By the end of his first year at Berkeley, Perelman had written several strikingly original papers. He was asked to give a lecture at the 1994 I.M.U. congress, in Zurich, and invited to apply for jobs at Stanford, Princeton, the Institute for Advanced Study, and the University of Tel Aviv. Like Yau, Perelman was a formidable problem solver. Instead of spending years constructing an intricate theoretical framework, or defining new areas of research, he focussed on obtaining particular results. According to Mikhail Gromov, a renowned Russian geometer who has collaborated with Perelman, he had been trying to overcome a technical difficulty relating to Alexandrov spaces and had apparently been stumped. “He couldn’t do it,” Gromov said. “It was hopeless.”

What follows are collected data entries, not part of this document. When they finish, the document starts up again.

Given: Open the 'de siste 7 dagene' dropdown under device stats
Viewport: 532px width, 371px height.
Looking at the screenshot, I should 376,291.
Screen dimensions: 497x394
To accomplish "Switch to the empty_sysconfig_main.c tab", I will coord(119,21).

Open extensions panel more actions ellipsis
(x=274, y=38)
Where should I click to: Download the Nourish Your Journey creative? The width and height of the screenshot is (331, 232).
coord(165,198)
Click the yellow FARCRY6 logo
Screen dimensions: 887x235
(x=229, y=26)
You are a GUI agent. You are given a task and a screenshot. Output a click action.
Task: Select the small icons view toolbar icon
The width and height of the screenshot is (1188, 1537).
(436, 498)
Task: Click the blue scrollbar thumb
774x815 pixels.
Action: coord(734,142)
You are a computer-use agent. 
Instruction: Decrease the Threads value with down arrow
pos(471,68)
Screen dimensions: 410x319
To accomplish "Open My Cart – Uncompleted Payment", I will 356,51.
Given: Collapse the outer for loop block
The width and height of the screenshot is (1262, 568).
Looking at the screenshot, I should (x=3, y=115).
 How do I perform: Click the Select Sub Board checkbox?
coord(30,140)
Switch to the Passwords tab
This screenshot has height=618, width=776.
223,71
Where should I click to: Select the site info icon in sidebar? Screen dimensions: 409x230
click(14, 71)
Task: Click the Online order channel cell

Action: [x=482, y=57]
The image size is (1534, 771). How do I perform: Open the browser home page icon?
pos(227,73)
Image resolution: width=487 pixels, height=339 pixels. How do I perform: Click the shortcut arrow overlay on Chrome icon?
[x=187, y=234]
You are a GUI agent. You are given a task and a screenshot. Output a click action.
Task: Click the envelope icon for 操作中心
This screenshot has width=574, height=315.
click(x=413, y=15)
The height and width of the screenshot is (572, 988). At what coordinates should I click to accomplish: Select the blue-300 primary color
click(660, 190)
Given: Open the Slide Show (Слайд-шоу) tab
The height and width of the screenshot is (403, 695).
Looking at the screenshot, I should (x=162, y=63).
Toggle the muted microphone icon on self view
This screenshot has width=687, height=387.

Perelman told us that he liked to work on several problems at once. At Berkeley, however, he found himself returning again and again to Hamilton’s Ricci-flow equation and the problem that Hamilton thought he could solve with it. Some of Perelman’s friends noticed that he was becoming more and more ascetic. Visitors from St. Petersburg who stayed in his apartment were struck by how sparsely furnished it was. Others worried that he seemed to want to reduce life to a set of rigid axioms. When a member of a hiring committee at Stanford asked him for a C.V. to include with requests for letters of recommendation, Perelman balked. “If they know my work, they don’t need my C.V.,” he said. “If they need my C.V., they don’t know my work.”

Ultimately, he received several job offers. But he declined them all, and in the summer of 1995 returned to St. Petersburg, to his old job at the Steklov Institute, where he was paid less than a hundred dollars a month. (He told a friend that he had saved enough money in the United States to live on for the rest of his life.) His father had moved to Israel two years earlier, and his younger sister was planning to join him there after she finished college. His mother, however, had decided to remain in St. Petersburg, and Perelman moved in with her. “I realize that in Russia I work better,” he told colleagues at the Steklov.

At twenty-nine, Perelman was firmly established as a mathematician and yet largely unburdened by professional responsibilities. He was free to pursue whatever problems he wanted to, and he knew that his work, should he choose to publish it, would be shown serious consideration. Yakov Eliashberg, a mathematician at Stanford who knew Perelman at Berkeley, thinks that Perelman returned to Russia in order to work on the Poincaré. “Why not?” Perelman said when we asked whether Eliashberg’s hunch was correct.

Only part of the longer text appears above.